Halk TV’de Ayşenur Arslan’ın hazırlayıp sunduğu Medya Mahallesi programına konuk olan Komünist Parti Merkez Komite Üyesi ve soL yazarı Kemal Okuyan, 7 Haziran seçimleri ve sonrasına ilişkin değerlendirmelerde bulundu.

‘ESAS SORUN ERDOĞAN’IN YERİNE NE KONULACAĞI’

Okuyan, ABD ve Avrupa Birliği’nin Erdoğan’ın iktidara gelişinde büyük bir payı olduğunu hatırlatarak, “Şimdi aynı güçler bir takım nedenlerle desteklerini çekseler, Erdoğan bir günde yalnızlaştırılır.

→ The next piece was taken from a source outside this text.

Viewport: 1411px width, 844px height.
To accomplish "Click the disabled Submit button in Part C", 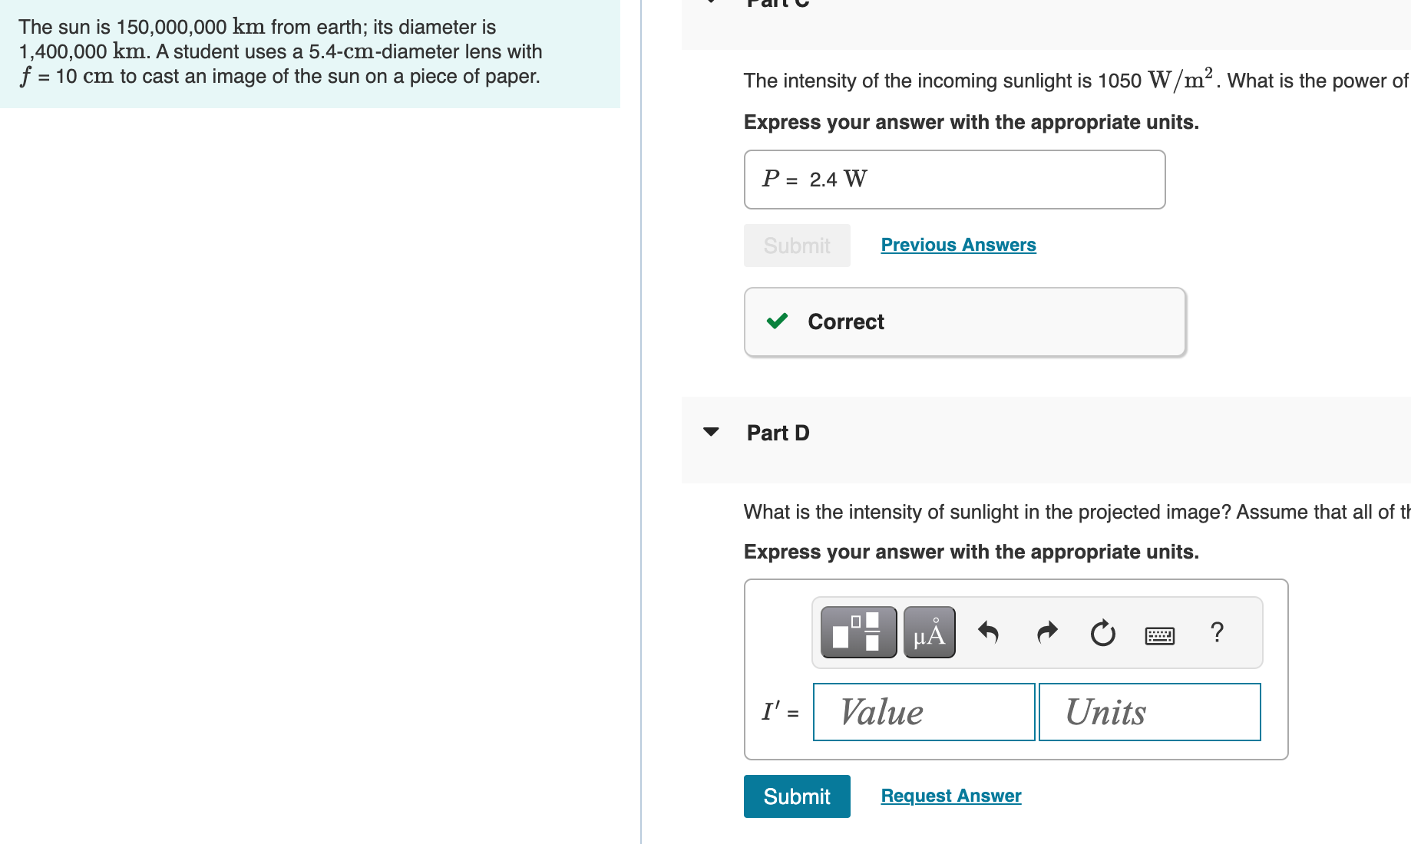I will pyautogui.click(x=796, y=245).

O kadar basit değil belki ama Erdoğan çok yıprandı ve bu mümkün” diye devam etti.

Egemenler açısından esas sorunun Erdoğan’ın yerine ne konulacağını belirlemek olduğunu vurgulayan Okuyan, “Erdoğan’a yönelik öfkenin nerelere gidebileceği Haziran’da görüldü. [Egemenler] Halkla oynanmayacağını gördüler” dedi.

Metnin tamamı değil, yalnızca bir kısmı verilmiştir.